Around two thirds (65 percent) of people in the USA say that more speed is needed when expanding digital health offers. 60 percent think that America is lagging behind other countries when it comes to digitizing the health system. In any case, over the last period of quarantine restrictions, almost every eighth patient had a video consultation with a specialized doctor or family therapist. This means that the value has almost tripled compared to the previous year (5 percent) and has risen sharply, especially within the Corona quarter.
These are the results of two representative surveys on behalf of the Bitkom digital association. The first was carried out from the end of April to the beginning of May 2020 among 1,193 people aged 16 and over, the second in early July 2020 among 1,005 people aged 16 and over. Accordingly, every second person in the future is ready to consult a doctor using the possibility of online consultation, which is, remotely.
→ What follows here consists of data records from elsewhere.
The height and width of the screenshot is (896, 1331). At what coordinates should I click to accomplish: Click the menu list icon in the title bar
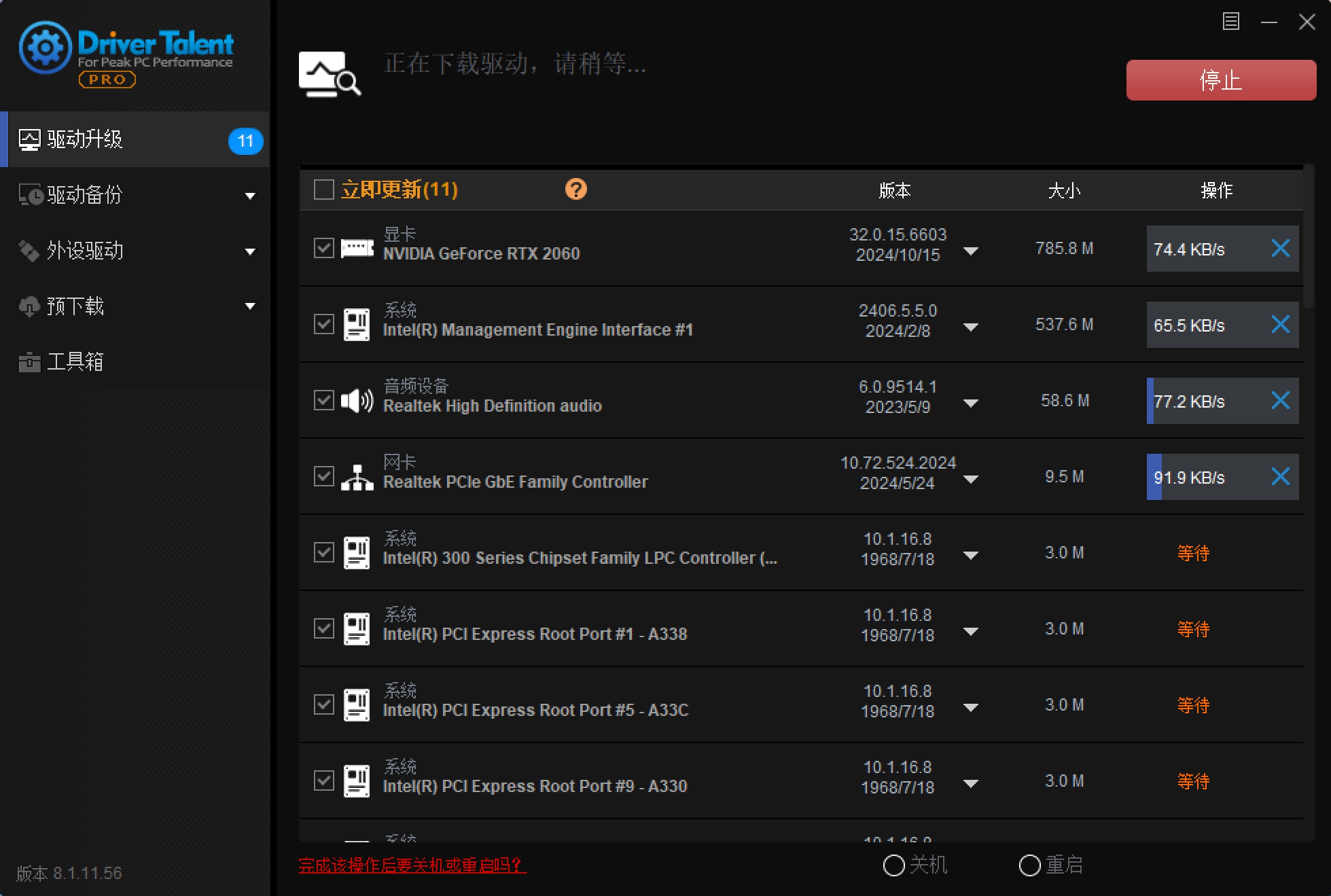click(x=1230, y=22)
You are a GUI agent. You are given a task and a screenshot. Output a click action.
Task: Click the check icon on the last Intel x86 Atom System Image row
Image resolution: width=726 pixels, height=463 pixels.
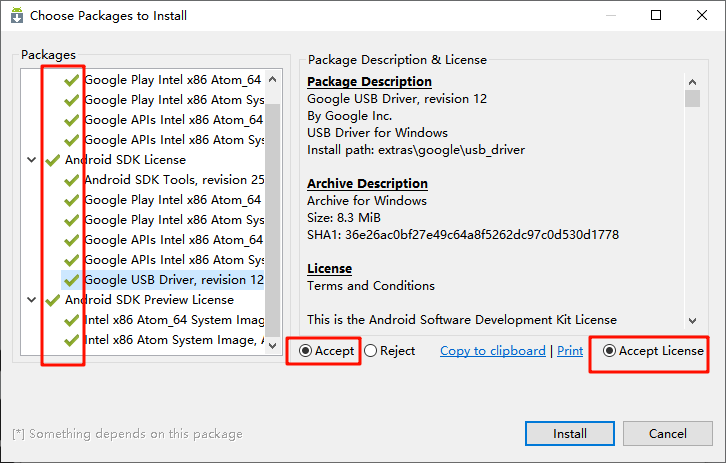tap(71, 340)
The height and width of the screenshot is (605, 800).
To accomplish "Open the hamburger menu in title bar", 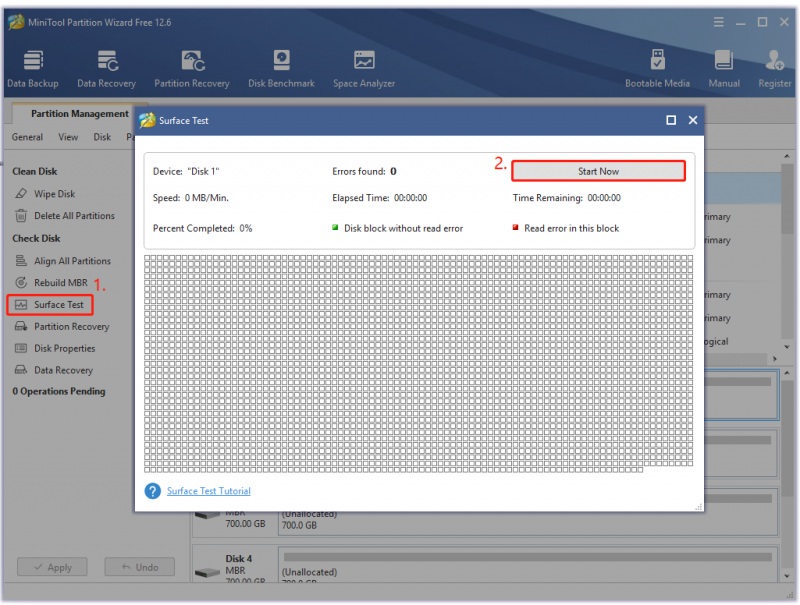I will (x=718, y=22).
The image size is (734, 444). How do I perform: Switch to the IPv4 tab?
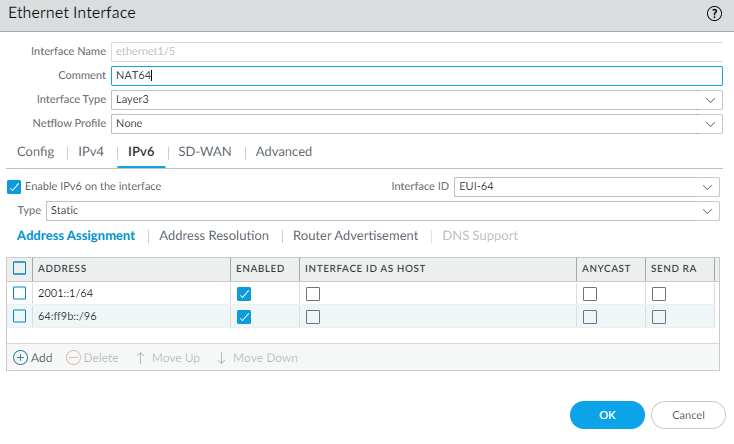click(x=91, y=152)
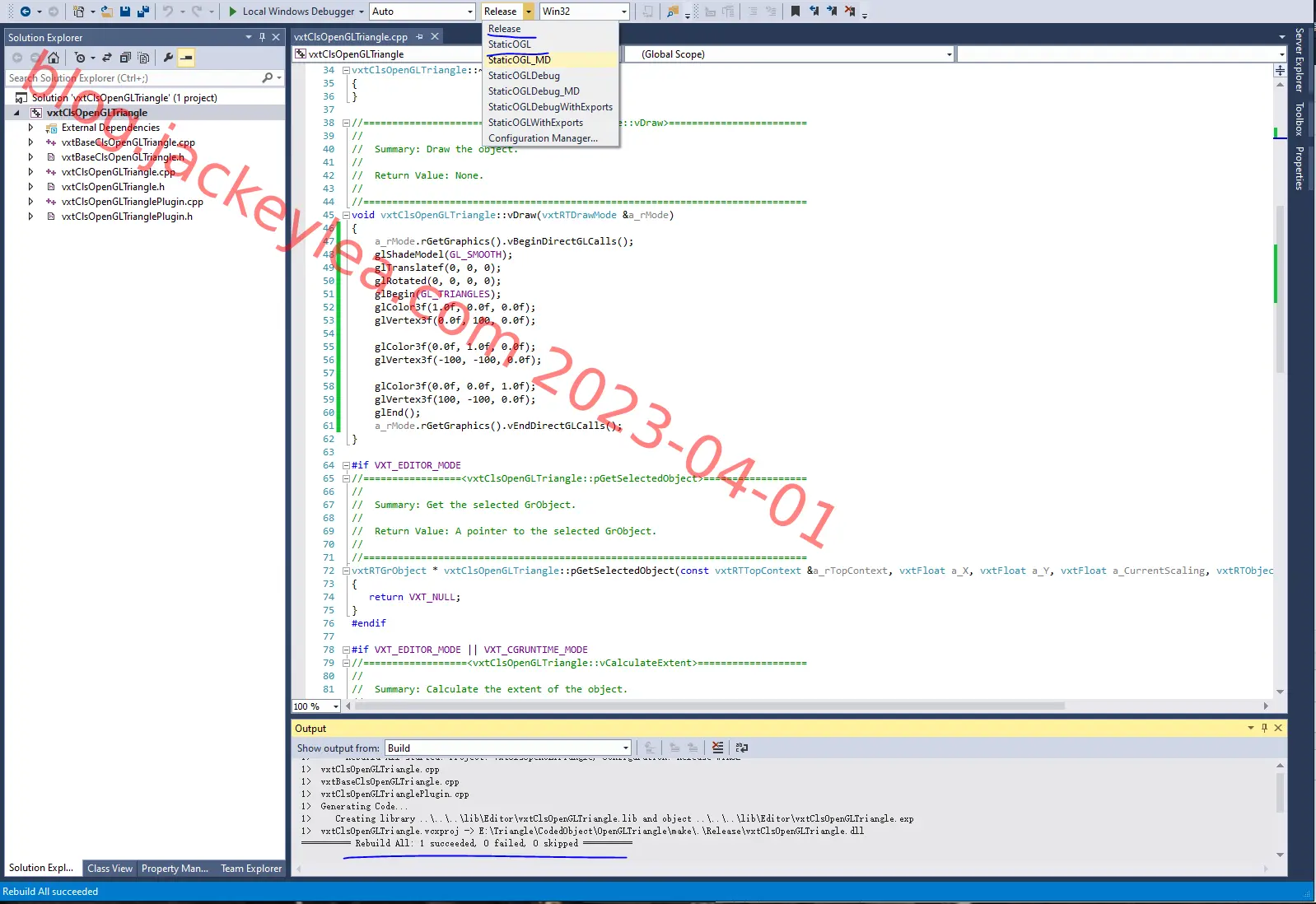This screenshot has height=904, width=1316.
Task: Open the Win32 platform dropdown
Action: [585, 12]
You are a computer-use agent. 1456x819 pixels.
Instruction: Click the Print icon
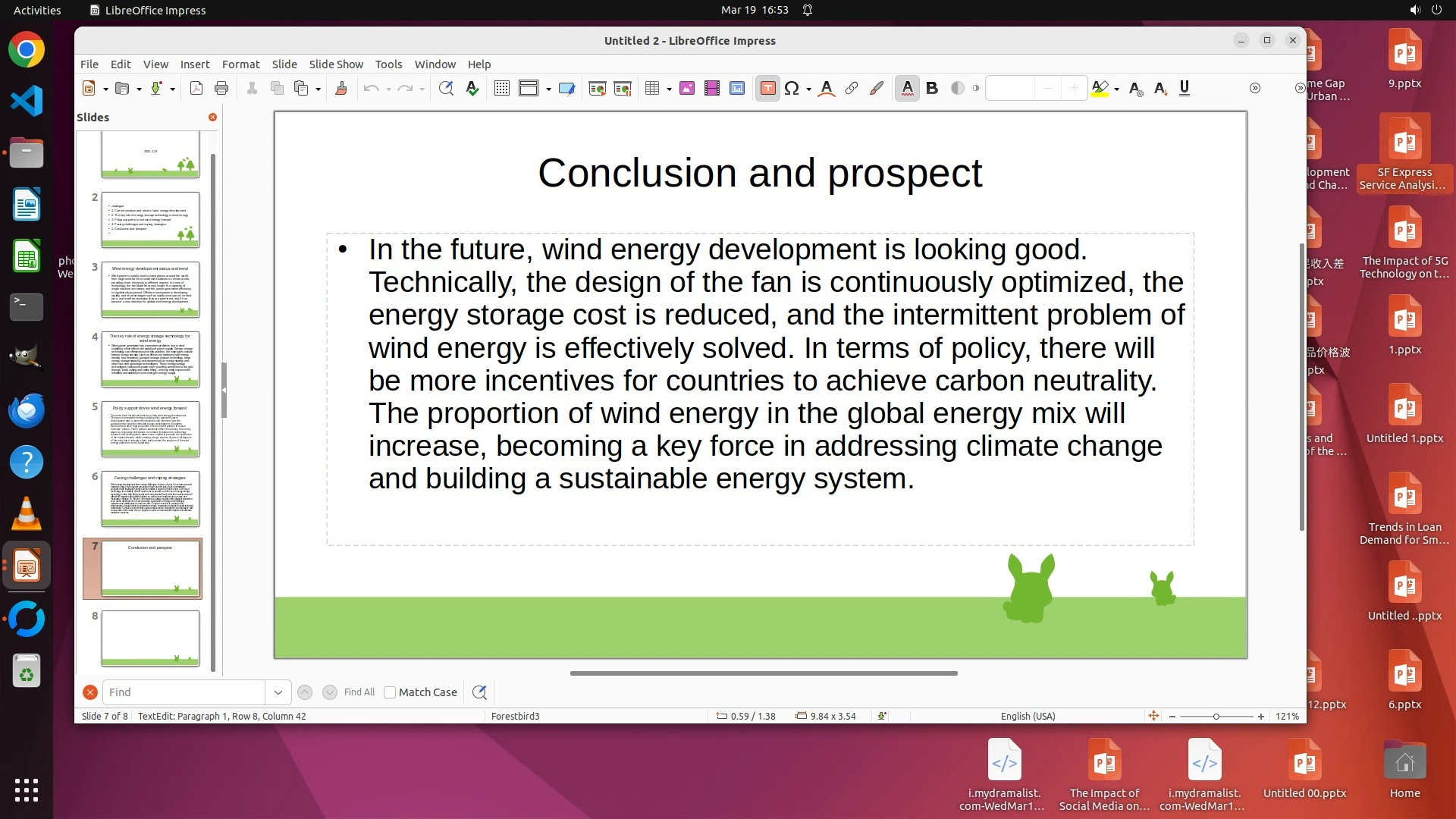tap(221, 89)
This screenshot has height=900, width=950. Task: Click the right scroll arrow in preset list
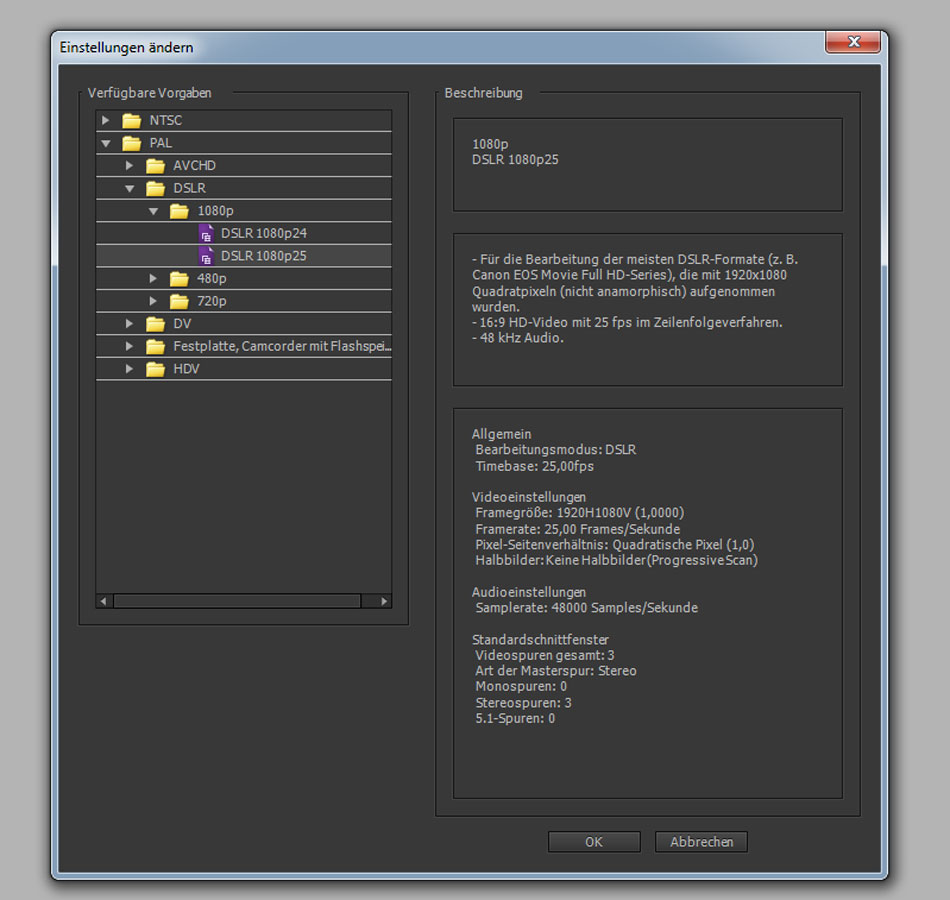(x=384, y=601)
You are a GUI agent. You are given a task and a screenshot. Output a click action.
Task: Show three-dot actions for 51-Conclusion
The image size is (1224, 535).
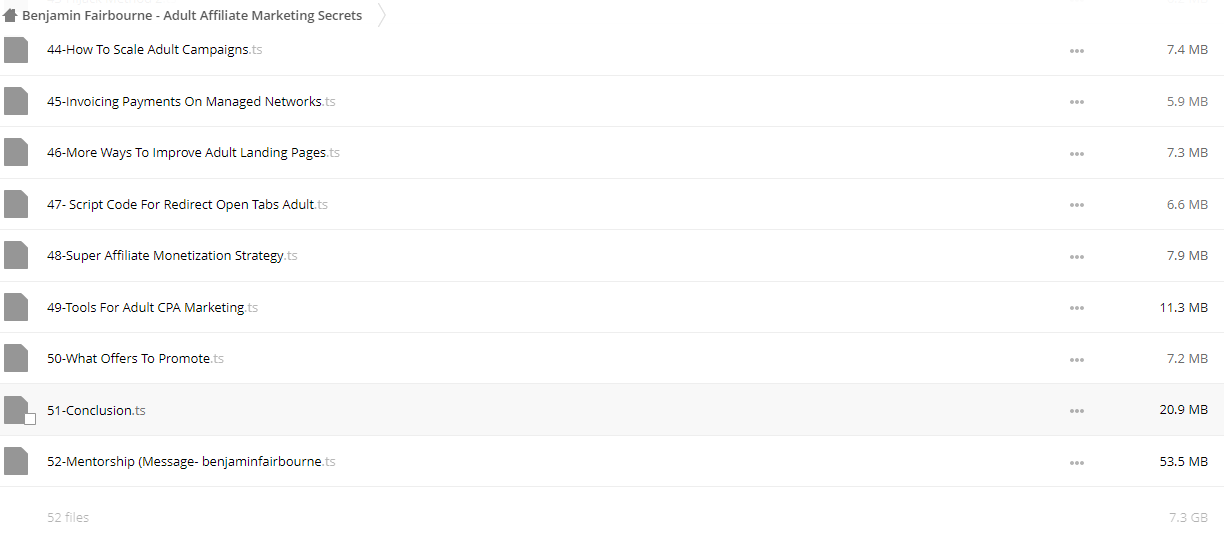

Anyone who has already tried video consultations with a doctor will practice them in the future. Only a small number of practitioners (about a few percent) consider only personal presence necessary. Most likely, this indicates the difficulty of accepting such changes, rather than the quality of medical services. The overwhelming majority of patients (about 97%) want to use video consultations only with their doctor friend. About 87% of participants approve of this format of an appointment with a doctor: they are all satisfied or very satisfied. For many, the coronavirus was the decisive factor in using a video consultation: 85% worry about infection with Covid-19 in the doctor's office. Almost half of patients are afraid of contracting other viruses, even while in the waiting room. More than one in two (54 percent) cites a reason for wanting to get medical advice as quickly as possible, other reasons include avoiding waiting times (38 percent).Therefore, we can say that, directly or indirectly, the bulk of patients are afraid of being infected, just being in the hospital. For this reason, all innovative devices and applications, like Welltory App, which can really help in health management, will always be in demand.
Evaluating radiological images, identifying tumors, individually adapting cancer therapies: Artificial intelligence (AI) has enormous potential in medicine. More and more patients share this knowledge: 44 percent say they would regularly get a second opinion from artificial intelligence in the future – in 2019 it was 31 percent. Almost half of the respondents consider it extremely important for a doctor to use artificial intelligence to reconcile diagnoses. Just a year ago, only 39% could agree with this. Overall, many patients see artificial intelligence primarily as effective support: 64% have an opinion that doctors have more time for their patients. More than half of the program participants believe that artificial intelligence is much more productive and faster than doctors analyzing images while excluding the influence of the human factor.